Spain names EU lawmaker as foreign minister
Spain's new foreign minister, Jose Manuel Garcia-Margallo, is a veteran European lawmaker whose appointment is a sign of deep concerns over the swirling eurozone debt crisis.
A graduate of Harvard Law School, a former tax inspector, and a practicing lawyer since 1990, the white-haired 67-year-old has snatched a key post in Prime Minister Mariano Rajoy's new government.
He is a senior member of the conservative Popular Party, which beat the Socialists in a landslide election win November 20 on a promise to rescue the slumping economy from a 21.5-percent jobless rate.
A married father of one, Garcia-Margallo is known as a bridge-builder, and as a regular writer for the centre-left daily El Pais, often focusing on European Union attempts to grapple with the sovereign debt crisis.
Though a former member of the Spanish parliament's lower house and a spokesman for previous governments on financial affairs, the bulk of his recent career has been firmly set in Europe.
Garcia-Margallo has been a member of the European parliament since 1994, serving in senior economic posts and now as vice chairman of the parliament's economic and montary affairs commission.

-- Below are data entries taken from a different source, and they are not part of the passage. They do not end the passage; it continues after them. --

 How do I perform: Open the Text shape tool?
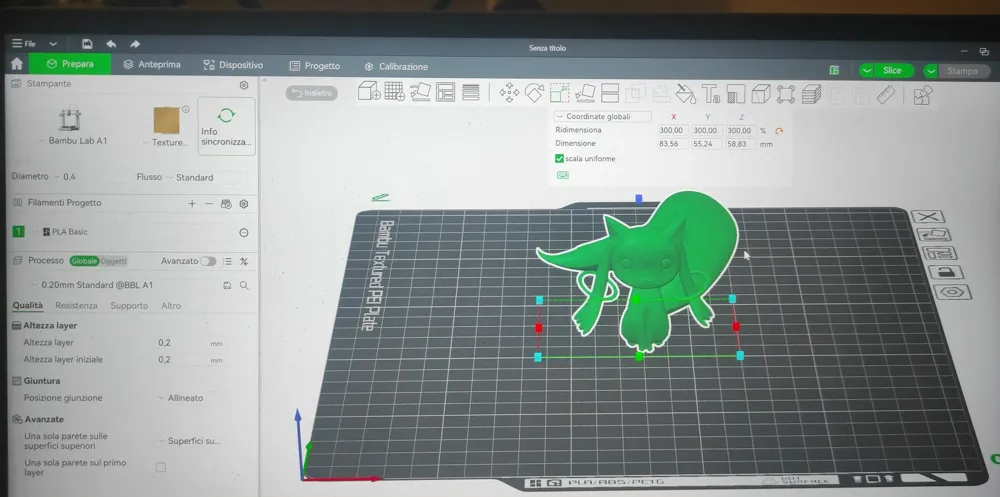(711, 95)
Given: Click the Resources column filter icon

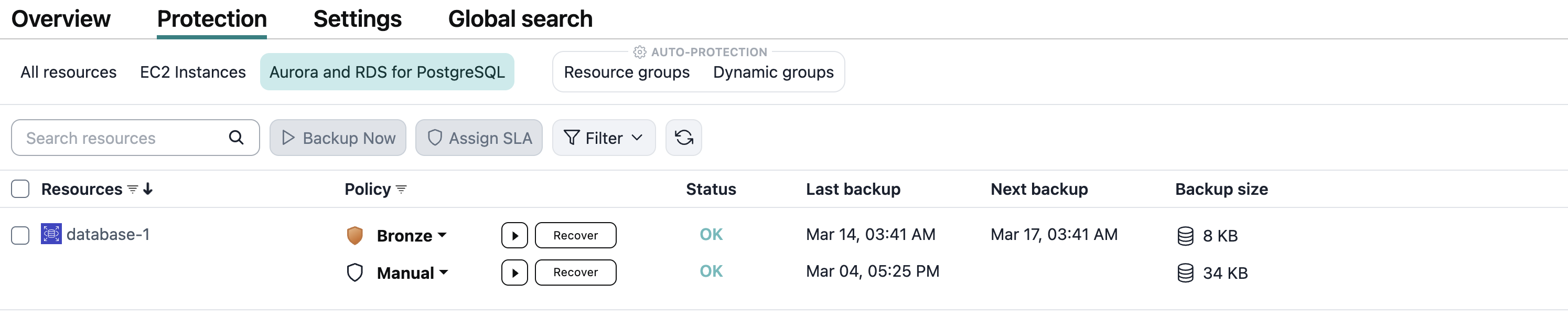Looking at the screenshot, I should pyautogui.click(x=132, y=190).
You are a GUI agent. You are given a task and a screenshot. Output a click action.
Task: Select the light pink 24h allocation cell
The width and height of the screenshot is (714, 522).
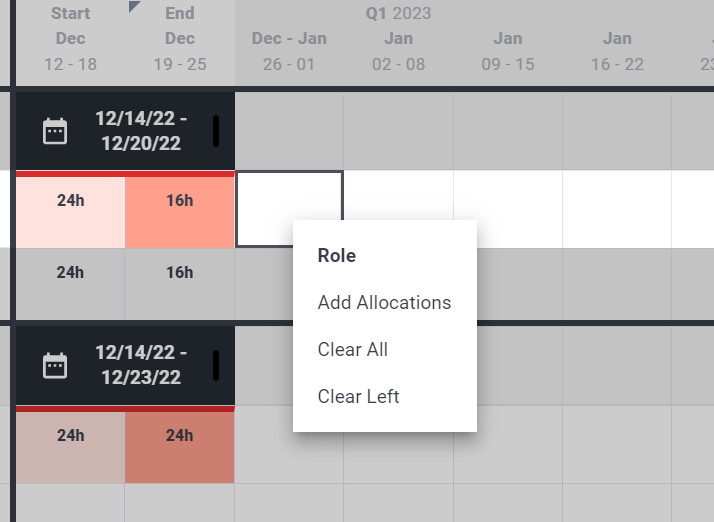coord(71,212)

Rajoy has vowed to make the economy his priority, and the appointment of his close ally to the foreign ministry job clearly bore that out.
Garcia-Margallo wrote in his own blog last week that the European Union had reached a compromise between discipline and financial integration when it agreed a euro crisis pact at a December 8-9 summit.
"But only if the markets stabilise in the next week we will see if the European Council was a success," he added.
Leaders from 26 of the 27 European Union member states agreed at a high-stakes Brussels summit last week to back a Franco-German drive for tighter budget policing in a bid to save the eurozone.
After Britain, which does not use the euro, blocked changes to an EU-wide treaty, the other 26 EU states signalled their willingness to join a "new fiscal compact" imposing tougher budget rules.
The market verdict, said Garcia-Margallo, "will depend on how the European institutions decide on intervention to stabilise the markets and their clarity in advancing towards an authentic process of economic integration."
He criticised the European Union's handling of the crisis.
"Up to now we have been continually behind the markets and for that the crisis has spread like an oil stain that has even reached Germany itself," Garcia-Margallo warned.